Thursday night at the Board of Education meeting, Waterford’s superintendent, administrators, board members and teachers all agreed that a new evaluation system they are piloting is a “huge amount of work”, with some arguing it is more about completing paper work than improving teachers.
“Doing paperwork isn’t going to make us better teachers,” said Quaker Hill Elementary School teacher Martha Shoemaker, who is also the head of Waterford’s teachers union. “It is time taken away that could be used planning our next lesson. We just want to be with our kids.”
Shoemaker said the teacher and administrator evaluation system involves far too much paperwork. Shoemaker said the system is particularly onerous on administrators, who are responsible for six observations of at least 30 teachers.
For example, Great Neck Principal Pat Fedor, who is the head of Waterford's administrators union, is charged with 36 teachers. Fedor is responsible for evaluating them each six times – three formally and three informally – meaning she is responsible for doing 216 observations from November to May.
Fedor didn’t complain about the extra burden, saying while it is a “huge amount of work, it is good work.” However, she said the evaluations add about two hours of work each night to her at home, on top of the job she was already doing.
Board of Education member Jody Nazarchyk was more direct. She said she is against the evaluation system, saying the focus of administrators should be the school, not the state.

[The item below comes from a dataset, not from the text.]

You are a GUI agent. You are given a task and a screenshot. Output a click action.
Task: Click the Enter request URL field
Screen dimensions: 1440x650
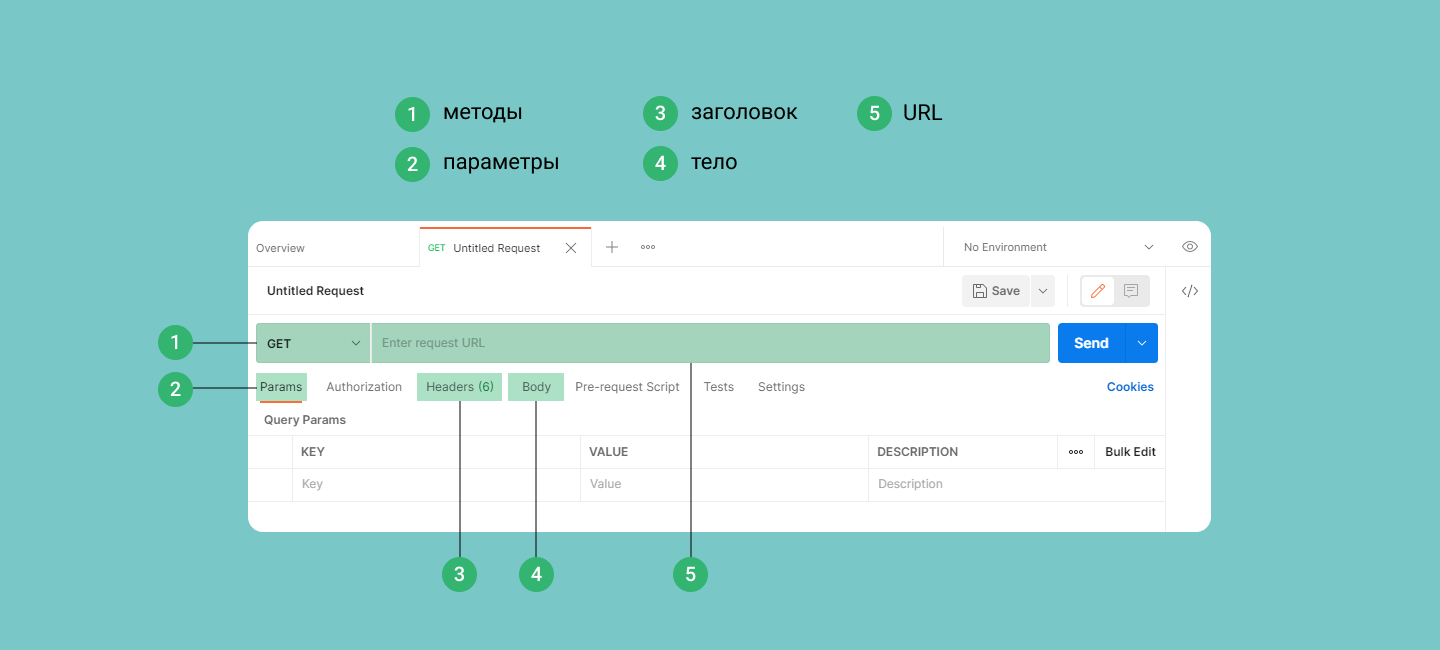(x=710, y=343)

“I don’t see how the administrators have time to do it,” Nazarchyk said. “We are paying them to be administrators for Waterford, not for doing paperwork for the state.”

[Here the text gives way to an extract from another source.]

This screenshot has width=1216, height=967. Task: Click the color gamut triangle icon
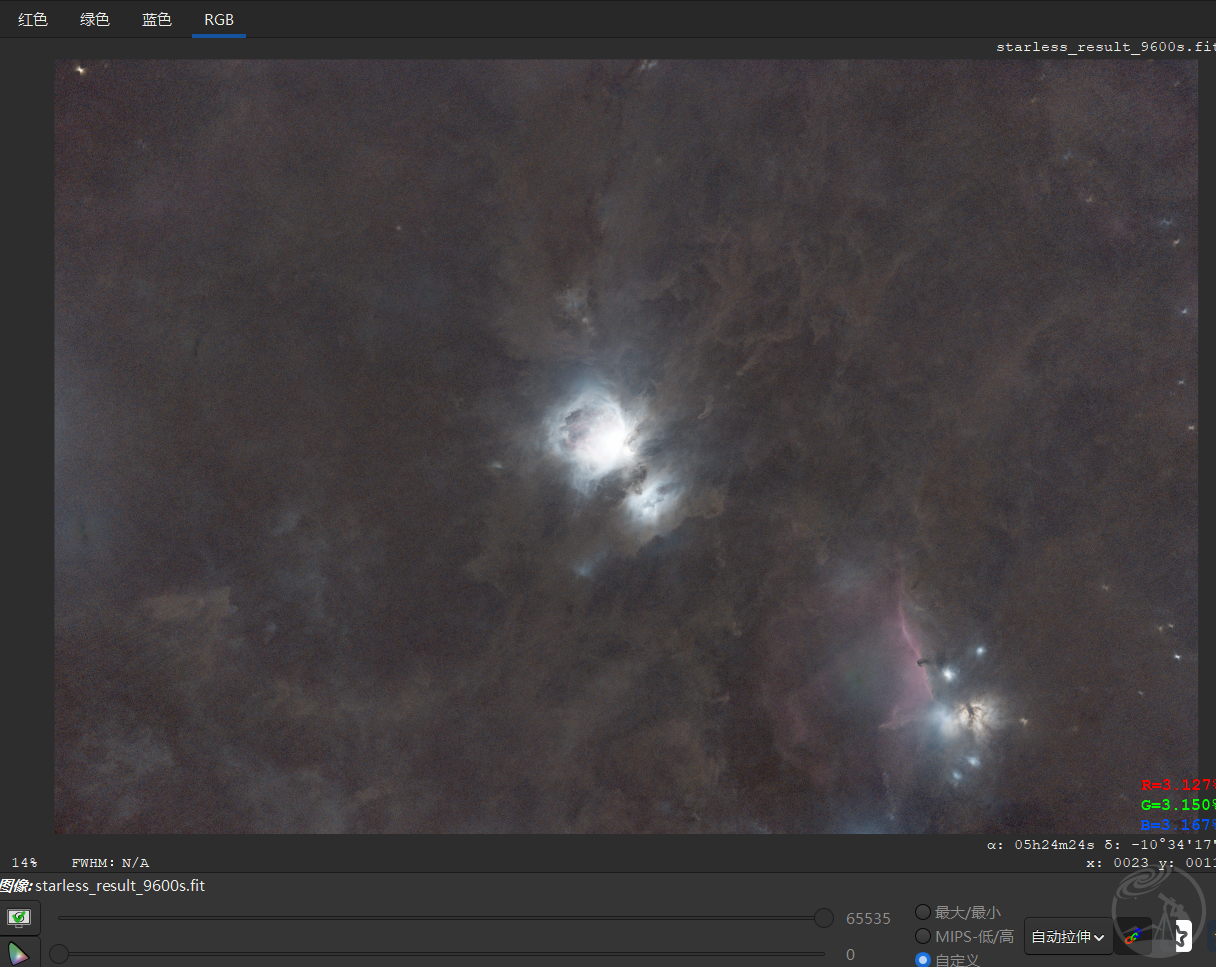pyautogui.click(x=20, y=953)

This year, Waterford was one of 10 school districts that agreed to pilot a new evaluation system put forth by the state that will be rolled out to every town next year. The purpose of the evaluation system is to have a more standard and objective way of evaluating teachers and administrators, with each staff member earning one of four rankings: exemplary, proficient, developing and below standard.

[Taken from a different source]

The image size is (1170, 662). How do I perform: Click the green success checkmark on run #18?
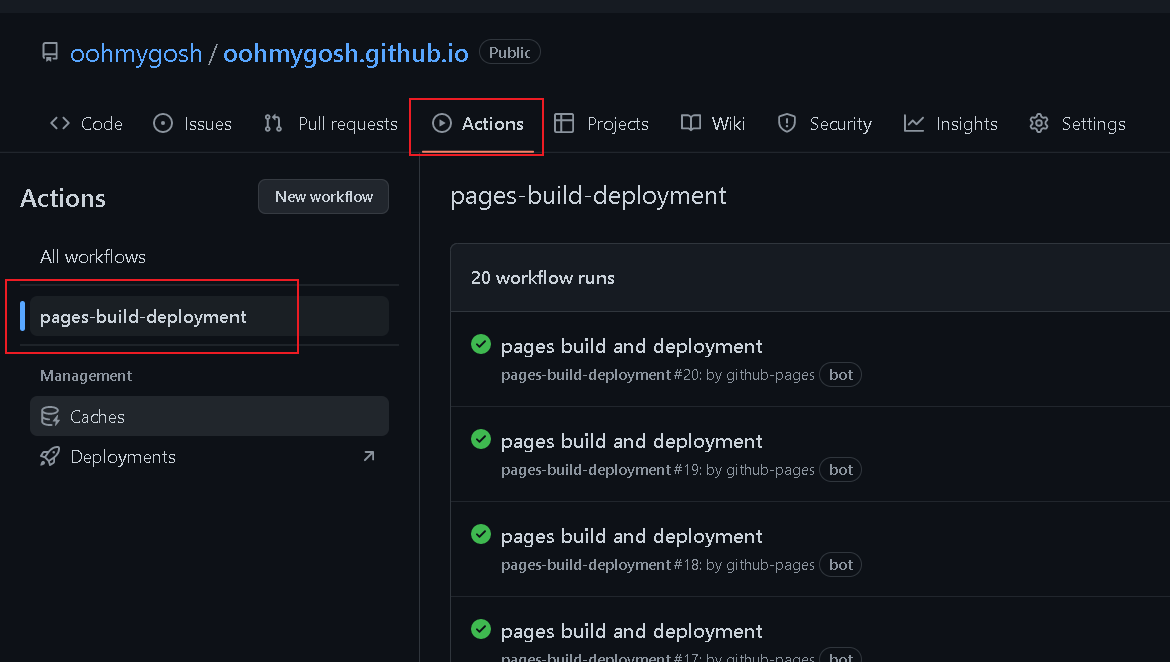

Forty-five percent of the evaluation is from student performance, half of which is based off of standardized tests. Another 40 percent is practice, which involves an administrator evaluating each teacher or, in an administrator’s case, the superintendent or higher-ranked administrator evaluating him or her.
The administrator is expected to formally evaluate a teacher three different times, which means having a pre-conference with the teacher, watching that teacher teach a class for about 30 minutes and then having a post-conference. The administrator also must do three informal observations, which can be anything from observing them in faculty meetings to popping in on a class unannounced. Additionally, each teacher has to write goals for themselves that are evaluated at the end of the year.
The problem, Shoemaker said, is that the steps all require a lot of paperwork. Each step has to be painstakingly detailed on specific forms, and fill a teacher's day with busy work that many have described as "overwhelming", she said.
“Like going to the DMV?,” a reporter asked, referring to a another state-run program.
“What a perfect analogy,” said Great Neck Elementary School teacher Linda Brailey, who is the vice president of the Waterford’s teacher union.
The paperwork is particularly difficult on the administrators, as they have to write up each formal evaluation they do, Shoemaker said. Fedor said the paperwork is cumbersome, but it isn’t taking away from what the principals are doing now, it is just extending their workday.
Fedor suggested evaluating a third of her staff each year in rotation, so she would be responsible for doing 12 teacher evaluations instead of 36. Superintendent Jerome Belair, who said, “there is a great deal of work involved in this,” suggested four observations instead of six.
Shoemaker said one positive is there has been good communication between the administration and the teachers regarding the pilot. The group is giving feedback to the state, which promised to use that feedback to alter the evaluation system before it is mandated state-wide next year.
“We have not been bashful,” Belair said. “Hopefully our good advice will be taken into consideration.”